* [Texte cité]:
▼

Un œil dans le rétro : Petr Čech
Publié le 4 septembre 2011 à 23h40 parDurant deux saisons, le Stade rennais a eu la chance de compter dans ses rangs celui qui allait devenir peu après l'un des meilleurs, sinon le meilleur gardien de but du monde. Passé par la Bretagne avant de poursuivre sa carrière à Chelsea, Petr Čech a durablement marqué les mémoires des supporters rennais. Retour sur son début de carrière.
Lorsque l’on est gardien de but titulaire, l’on doit forcément endurer le difficile jeu des comparaisons avec ses devanciers. Au Stade rennais, les mètre-étalons ont longtemps été Pierrick Hiard et ses trois cent matchs en rouge et noir, ou même Marcel Aubour et ses artichauts. Aujourd’hui encore, Benoît Costil est inévitablement comparé à Nicolas Douchez. Ce dernier, comme un Isaksson avant lui, était lui aussi passé par cette étape incontournable, avec le grand Petr Čech comme référence.
Figure incontournable du Stade rennais du début des années 2000, l’actuel portier de Chelsea a durablement marqué le club par ses qualités dans les cages. Pourtant, si une croyance tenace veut que celui-ci ait été un illustre inconnu avant son arrivée en Bretagne, le grand (un mètre quatre-vingt-seize sous la toise) international tchèque avait déjà beaucoup prouvé avant de prendre la direction de Rennes.
Une jambe cassée qui change tout
Issu d’une grande famille de sportifs, il naît à Pilsen, ville de l’Ouest de la République tchèque connue pour sa fabrique de bière. Le jeune Petr Čech est initié à l’athlétisme, au volley-ball, au basket-ball, au tennis, ou encore au hockey sur glace par un père lui-même fondu de sport. À six ans, Petr choisit le hockey, mais l’équipement nécessaire coûte cher, et il doit rapidement mettre en veille sa passion.
Il se rabat donc à l’âge de sept ans vers le football, où sa grande taille lui donne une prédisposition pour jouer dans les buts. À l’époque pourtant, c’est en attaque qu’il évolue. « J’adorais marquer », avoue plus tard Čech. Une vocation qui ne va cependant pas durer. À douze ans, il se casse une jambe. « Je me suis dis qu’il serait moins dangereux de rester dans le but. Et c’est ainsi que je suis devenu gardien ».
Petr ne va pas le regretter. Rapidement, ses qualités de gardien sautent aux yeux, et sa croissance - il mesure déjà un mètre quatre-vingt à quatorze ans, puis prend seize centimètres à l’adolescence - est impressionnante. À dix-sept ans, il est repéré par Chmel Blšany, une modeste équipe de l’élite tchèque, où il construit son début de carrière. Là encore, ses performances attirent très vite l’attention. « J’ai tenu à rester deux saisons à Chmel Blšany alors que j’avais la possibilité de rejoindre le Sparta Prague dès la fin de la première année, explique Čech. J’estimais ne pas être prêt, cela ne sert à rien d’aller trop vite ».

▲

* [Consigne A]: Dans l'article sur Petr Čech, recopiez le passage allant de « Figure incontournable du » jusqu'à « veille sa passion. » inclus, en remplaçant « Pilsen » par « Plzeň ».
* [Consigne B]:
Répondez aux questions suivantes à l'aide de l'article sur Petr Čech.
(i) À quel âge Petr Čech s'est-il cassé une jambe ?
(ii) Quel club l'a repéré lorsqu'il avait dix-sept ans ?
(iii) Quelle taille l'article attribue-t-il à l'international tchèque ?
* [Consigne C]: Poursuivez l'article sur Petr Čech à partir de sa dernière phrase.
Les enregistrements qui figurent ci-après constituent un matériau indépendant du texte cité.

* [Données extraites]:
▼

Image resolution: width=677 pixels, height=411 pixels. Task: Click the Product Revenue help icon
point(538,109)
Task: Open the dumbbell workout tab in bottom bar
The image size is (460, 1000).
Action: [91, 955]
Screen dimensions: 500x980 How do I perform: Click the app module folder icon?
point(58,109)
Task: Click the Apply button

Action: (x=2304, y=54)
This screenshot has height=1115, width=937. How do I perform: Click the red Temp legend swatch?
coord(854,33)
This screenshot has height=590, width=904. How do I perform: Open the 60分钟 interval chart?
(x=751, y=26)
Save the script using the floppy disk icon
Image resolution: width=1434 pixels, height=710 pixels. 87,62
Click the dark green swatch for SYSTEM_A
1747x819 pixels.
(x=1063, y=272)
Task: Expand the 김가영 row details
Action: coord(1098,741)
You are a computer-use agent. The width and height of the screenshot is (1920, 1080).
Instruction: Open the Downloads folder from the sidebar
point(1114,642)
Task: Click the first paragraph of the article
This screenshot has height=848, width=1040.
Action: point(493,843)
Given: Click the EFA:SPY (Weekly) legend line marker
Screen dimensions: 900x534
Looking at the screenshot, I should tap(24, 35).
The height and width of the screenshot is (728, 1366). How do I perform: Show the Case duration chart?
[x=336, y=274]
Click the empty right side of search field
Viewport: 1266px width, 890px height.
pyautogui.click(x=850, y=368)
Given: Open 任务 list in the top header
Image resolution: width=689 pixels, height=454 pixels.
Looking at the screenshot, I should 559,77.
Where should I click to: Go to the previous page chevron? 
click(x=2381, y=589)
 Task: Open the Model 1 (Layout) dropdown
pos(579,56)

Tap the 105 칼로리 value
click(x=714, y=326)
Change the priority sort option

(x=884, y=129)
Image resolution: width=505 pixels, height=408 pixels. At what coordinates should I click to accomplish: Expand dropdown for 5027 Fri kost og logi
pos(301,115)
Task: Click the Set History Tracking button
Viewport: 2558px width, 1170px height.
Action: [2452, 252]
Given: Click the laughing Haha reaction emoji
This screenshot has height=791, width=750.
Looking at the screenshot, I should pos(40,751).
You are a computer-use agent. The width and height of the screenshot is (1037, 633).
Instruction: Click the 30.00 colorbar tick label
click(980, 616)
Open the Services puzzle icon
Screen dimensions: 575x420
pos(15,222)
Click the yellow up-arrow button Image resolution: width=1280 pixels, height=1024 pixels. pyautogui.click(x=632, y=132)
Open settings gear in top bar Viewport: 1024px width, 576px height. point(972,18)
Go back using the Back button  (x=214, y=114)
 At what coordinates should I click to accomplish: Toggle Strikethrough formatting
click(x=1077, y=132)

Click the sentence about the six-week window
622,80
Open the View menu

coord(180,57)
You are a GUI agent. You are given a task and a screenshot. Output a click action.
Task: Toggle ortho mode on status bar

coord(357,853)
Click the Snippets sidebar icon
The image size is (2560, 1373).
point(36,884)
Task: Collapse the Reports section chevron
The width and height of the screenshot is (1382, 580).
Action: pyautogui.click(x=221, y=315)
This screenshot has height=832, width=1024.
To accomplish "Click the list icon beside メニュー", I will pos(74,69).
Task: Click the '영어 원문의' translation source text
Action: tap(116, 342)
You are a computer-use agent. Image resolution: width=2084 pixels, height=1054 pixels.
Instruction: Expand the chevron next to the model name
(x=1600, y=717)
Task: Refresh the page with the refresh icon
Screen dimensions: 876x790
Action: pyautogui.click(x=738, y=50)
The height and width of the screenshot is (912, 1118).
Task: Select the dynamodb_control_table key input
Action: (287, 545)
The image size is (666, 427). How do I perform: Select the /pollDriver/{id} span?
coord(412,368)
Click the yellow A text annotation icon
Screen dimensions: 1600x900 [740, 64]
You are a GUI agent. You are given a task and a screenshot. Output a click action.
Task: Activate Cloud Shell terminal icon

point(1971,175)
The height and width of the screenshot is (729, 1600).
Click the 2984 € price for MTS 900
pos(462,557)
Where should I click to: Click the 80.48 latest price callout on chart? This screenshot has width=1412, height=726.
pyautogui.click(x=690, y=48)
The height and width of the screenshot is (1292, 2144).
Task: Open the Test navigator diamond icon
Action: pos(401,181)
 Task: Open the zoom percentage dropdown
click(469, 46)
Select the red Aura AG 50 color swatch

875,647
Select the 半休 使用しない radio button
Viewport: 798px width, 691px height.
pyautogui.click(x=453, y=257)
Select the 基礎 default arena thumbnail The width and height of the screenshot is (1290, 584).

▲

* [Réponse A]:
Figure incontournable du Stade rennais du début des années 2000, l’actuel portier de Chelsea a durablement marqué le club par ses qualités dans les cages. Pourtant, si une croyance tenace veut que celui-ci ait été un illustre inconnu avant son arrivée en Bretagne, le grand (un mètre quatre-vingt-seize sous la toise) international tchèque avait déjà beaucoup prouvé avant de prendre la direction de Rennes.
Une jambe cassée qui change tout
Issu d’une grande famille de sportifs, il naît à Plzeň, ville de l’Ouest de la République tchèque connue pour sa fabrique de bière. Le jeune Petr Čech est initié à l’athlétisme, au volley-ball, au basket-ball, au tennis, ou encore au hockey sur glace par un père lui-même fondu de sport. À six ans, Petr choisit le hockey, mais l’équipement nécessaire coûte cher, et il doit rapidement mettre en veille sa passion.

* [Réponse B]:
(i) À douze ans.
(ii) Chmel Blšany.
(iii) Un mètre quatre-vingt-seize.

* [Réponse C]:
Comme prévu, après deux ans à Blšany, direction le Sparta Prague, le plus grand club du pays. Le grand espoir confirme et obtient ses premiers titres. Au cours de la saison 2001-2002, il bat même le record d’invincibilité pour un gardien en championnat, avec dix rencontres consécutives sans prendre le moindre but. Pilier des sélections de jeunes, il ne tarde pas à attirer l’attention de Karel Brückner, le sélectionneur national. Dès février 2002, avant même ses vingt ans, Petr Čech fait ses débuts internationaux.
Sous les projecteurs de l’Euro espoirs
Cela ne l’empêche pas pour autant de rester au sein de l’équipe espoirs tchèque, qui s’apprête à disputer l’Euro en mai 2002 [1]. Dans cette sélection se côtoient de nombreux éléments de valeur avec, entre autres, Milan Baroš et Zdeněk Grygera.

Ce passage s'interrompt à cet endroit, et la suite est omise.